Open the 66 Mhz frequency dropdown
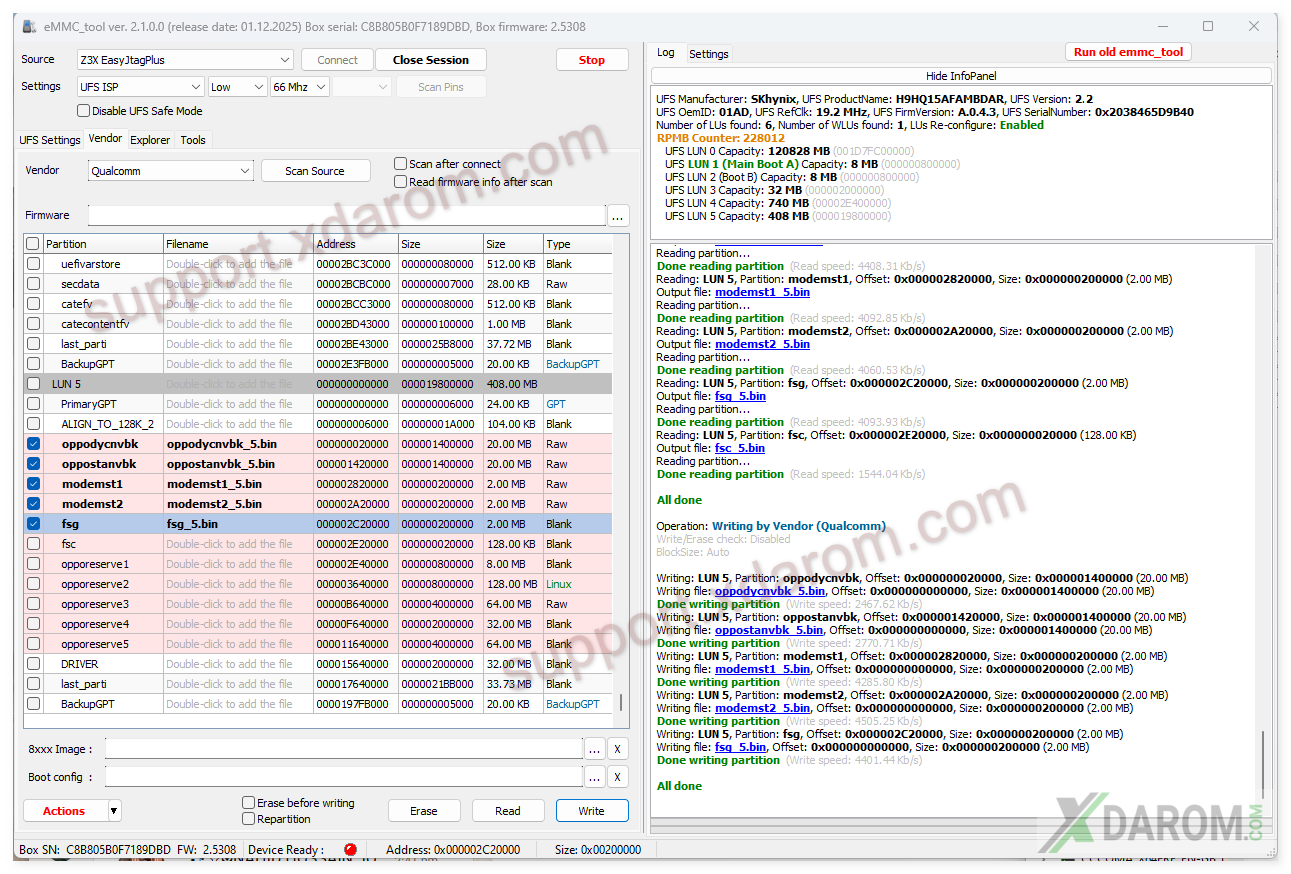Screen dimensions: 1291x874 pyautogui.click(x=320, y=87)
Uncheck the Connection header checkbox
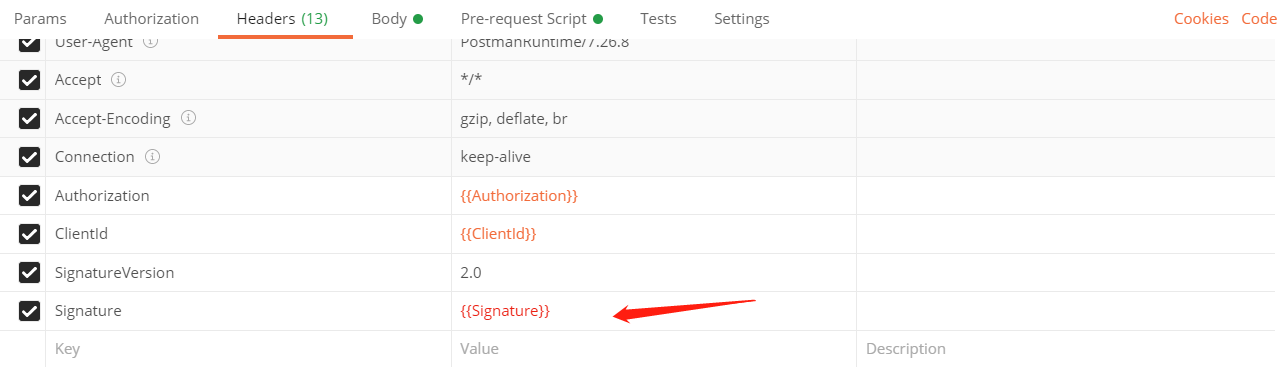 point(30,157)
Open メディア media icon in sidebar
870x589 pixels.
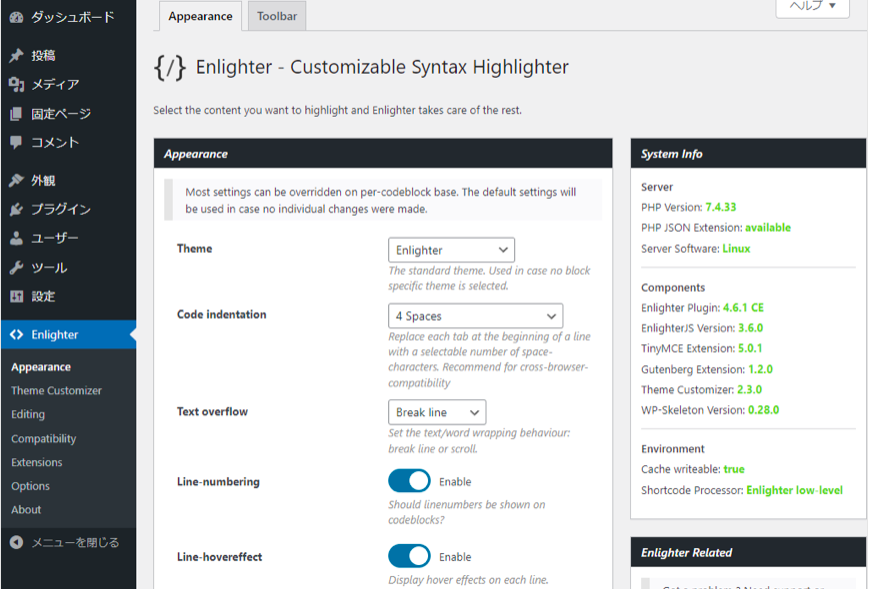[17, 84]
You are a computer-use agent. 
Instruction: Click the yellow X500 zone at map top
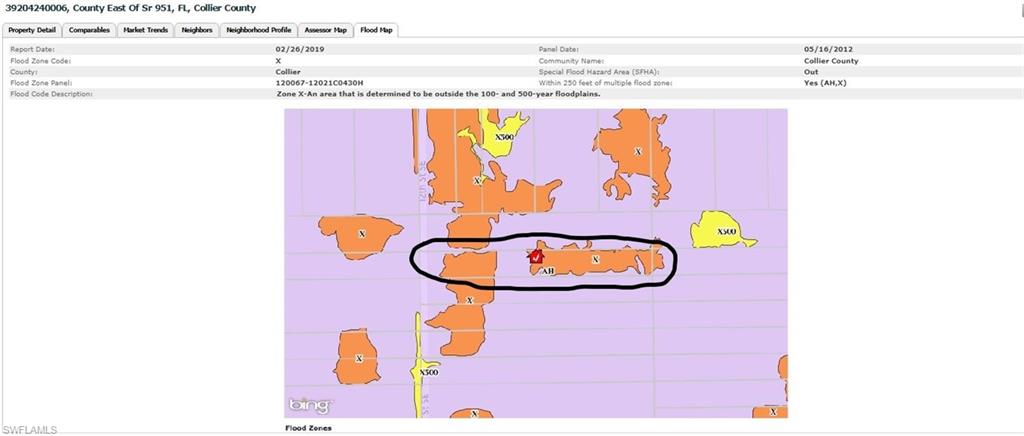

§ Task brief
Rewrite every item above with "Open" replaced by "Expand" and everything else unchanged. Leave out the pictures.

§ Written solution
Expand the 66 Mhz frequency dropdown
Screen dimensions: 1291x874 pyautogui.click(x=320, y=87)
Uncheck the Connection header checkbox
 point(30,157)
Expand メディア media icon in sidebar
870x589 pixels.
[17, 84]
You are a computer-use agent. 
Instruction: Click the yellow X500 zone at map top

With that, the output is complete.